I was diagnosed with 42mm of DCIS early March and went on to have a lumpectomy on the 25th of March. The histology results showed that I had two small invasive tumours. Because of this I had the sentinel node biopsy, but luckily this came back clear. I am under the Royal Marsden, so am happy that I am with a brilliant team, but have just noticed that another lady on here who is more or less the same age as me and also has dcis and a small tumour has been told she needs chemo as well. I have been advised to have a full mastectomy and possibly radiotherapy to the remaining breast tissue. I was told that chemo was not necessary as my invasive tumours were small and it was early disease. I am wondering why someone with a very similar diagnosis to me is being offered chemo.
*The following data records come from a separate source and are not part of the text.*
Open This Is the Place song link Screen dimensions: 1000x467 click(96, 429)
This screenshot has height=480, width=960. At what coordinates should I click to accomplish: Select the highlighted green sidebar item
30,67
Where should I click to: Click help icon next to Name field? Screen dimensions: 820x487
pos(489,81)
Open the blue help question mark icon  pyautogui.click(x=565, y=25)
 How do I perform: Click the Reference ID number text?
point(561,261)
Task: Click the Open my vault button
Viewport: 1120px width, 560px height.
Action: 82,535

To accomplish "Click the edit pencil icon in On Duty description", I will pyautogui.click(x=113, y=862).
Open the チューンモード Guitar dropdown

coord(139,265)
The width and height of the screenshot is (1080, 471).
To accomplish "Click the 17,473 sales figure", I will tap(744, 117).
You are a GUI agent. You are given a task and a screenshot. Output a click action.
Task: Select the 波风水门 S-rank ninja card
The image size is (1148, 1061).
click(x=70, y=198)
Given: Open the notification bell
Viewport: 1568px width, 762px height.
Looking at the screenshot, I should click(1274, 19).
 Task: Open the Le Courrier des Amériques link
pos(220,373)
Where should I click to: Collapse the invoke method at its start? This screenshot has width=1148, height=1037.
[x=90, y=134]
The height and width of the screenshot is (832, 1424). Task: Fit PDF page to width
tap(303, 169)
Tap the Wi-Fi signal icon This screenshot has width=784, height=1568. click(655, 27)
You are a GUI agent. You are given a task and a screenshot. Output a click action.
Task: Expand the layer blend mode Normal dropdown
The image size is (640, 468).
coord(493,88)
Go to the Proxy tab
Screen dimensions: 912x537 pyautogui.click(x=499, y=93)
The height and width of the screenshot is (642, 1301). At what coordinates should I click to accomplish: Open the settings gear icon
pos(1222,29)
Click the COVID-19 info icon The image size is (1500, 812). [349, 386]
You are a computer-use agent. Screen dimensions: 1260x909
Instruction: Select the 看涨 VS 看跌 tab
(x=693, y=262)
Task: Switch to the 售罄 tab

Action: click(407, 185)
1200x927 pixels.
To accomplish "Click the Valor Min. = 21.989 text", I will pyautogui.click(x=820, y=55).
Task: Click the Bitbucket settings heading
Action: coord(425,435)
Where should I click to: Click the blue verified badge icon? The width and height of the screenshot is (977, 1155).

Don’t get me wrong I am really happy that its not been suggested, but I cant help wondering does that put me at more risk of it coming back somewhere else by not having it.
i always asked that question when i was dx why i was having chemo this is wot im told different hosptials do things differently and im also tripple negative so having chemo is the only other way to make sure they zapp it all, a back up as they put it and im 41 so young enough to go through with it after chemo i will be having rads too as there is nothing else i can have
hope that answer you a little bit more
maz xxx
Hello, The difference may be the grade of your tumours. If grade 1 then usually no chemo, but grade three tumours usually do mean chemo.
Grade 3 are aggressive, fast growing tumours.
I should ask your onc or BCN to explain your treatment.
Good luck. Stella xx
Hi stargazerlily
Whether or not you need chemo is down to a number of factors, not just the size of the tumour. It also depends on whether or not your BC is hormone receptive (which will probably be indicated on your test results by ER 7/8, for example), how old you are, and how aggressive the tumour is.
I suggest you phone the BCC helpline and they will explain it all to you, and go over your diagnosis with you.
Sarah x
Thanks ladies.
I was told my cancer was hormone postive, but thats all I know as didnt ask anymore. He also said when I had the nodes tested which were clear I was a double negative?? not sure what that means either. My tumours were small and grade two. What does triple negative mean.
thanks xx
Triple negative means the cancer doesn’t respond to oestrogen, progesterone or HER2. But you already know that your cancer is hormone positive, so you’re not triple negative.
Maybe your surgeon said that the nodes you had removed and tested were both clear? Which would be good news since it indicates that the cancer hasn’t spread beyond your breast. Hopefully you will get copies of letters from your surgeon to your GP which confirm what he said, or you will see him again soon and can ask more questions. It might help to write out a list of questions and take it with you, that’s what I do, otherwise it’s so easy to forget what you wanted to ask.
Sarah x
Hi thanks sarah.
I had the sentinel node biopy two weeks ago, and that came back clear. He definitely said double negative about that. They took two nodes out, maybe hes saying there both negative. I was so pleased that there was no spread that I didnt think anymore about the terminology. My sister, who is a solicitor always comes and asks questions and takes notes. I agree if you dont do that, you end up coming out thinking why did I not ask this, or what does that mean. I am having an MRI scan tomorrow to have both breasts looked at. The consultant said that he thinks its a waste of time as the outcome is going to be the same, as they cant rule out miscroscopic disease even if it cant be seen. He said it was discussed in the multi disciplinary meeting and that is what was decided, but I do tend to agree with him, in if its all going to have the same outcome, why bother with the scan.
I would still have the MRI scan - it will give more information and information is (nearly) always useful.
Do you know why they are recommending that you have a mastectomy instead of breast conserving surgery?
Well, hmm this is a good question. I was under my local hospital up until three weeks ago, and they said that becase I had a lot of high grade dcis as well as the two small tumours. They could not be sure that there is not alot more in the breasts as the area of the dcis was huge. I was given no option but a mastectomy. With being told that I decided in the space of an hour to have a bilateral!! Anyway my mum is recovering from lobular, three years post diagnosis, and she was under they royal marsden and my family have been nagging me to get a second opinion, so decided that maybe this was the best thing to do. I went there and saw the new consultant who was quite shocked at my bilateral decision, and said they wanted to do there own tests on the tissue taken by my old hospital. I went back on Tuesday to get my results, but saw a different member of the team. He is not a registrar he is a specialist, whatever that means. Anyway he said as my first hospital had said that because of the amount of dcis the best route would be to do the full mastectomy, but lol I am going back to see the consultant to get the scan results on 31st may, and shes definitely one for trying to preserve the breast, so will be interesting to see what she says. Its so bloody hard, when you get different opinions. But as my husband says that what they are opinions, you need to do whats best for you. I was also told by the doctor i saw this week that the chance of it coming back in the other breast is five times more likely than someone who has not had bc, hence me thinking seriously about the bilaeral.
ps the small tumours were invasive and grade two. The DCIS was high grade and a large area.